__TO DO__:
Copy the data exactly. No line may be skipped.
--- PROVIDED RECORDS ---
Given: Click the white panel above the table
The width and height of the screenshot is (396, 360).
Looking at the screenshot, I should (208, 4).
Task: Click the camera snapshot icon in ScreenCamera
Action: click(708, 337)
---
__THE ANSWER__:
Given: Click the white panel above the table
The width and height of the screenshot is (396, 360).
Looking at the screenshot, I should (208, 4).
Task: Click the camera snapshot icon in ScreenCamera
Action: click(708, 337)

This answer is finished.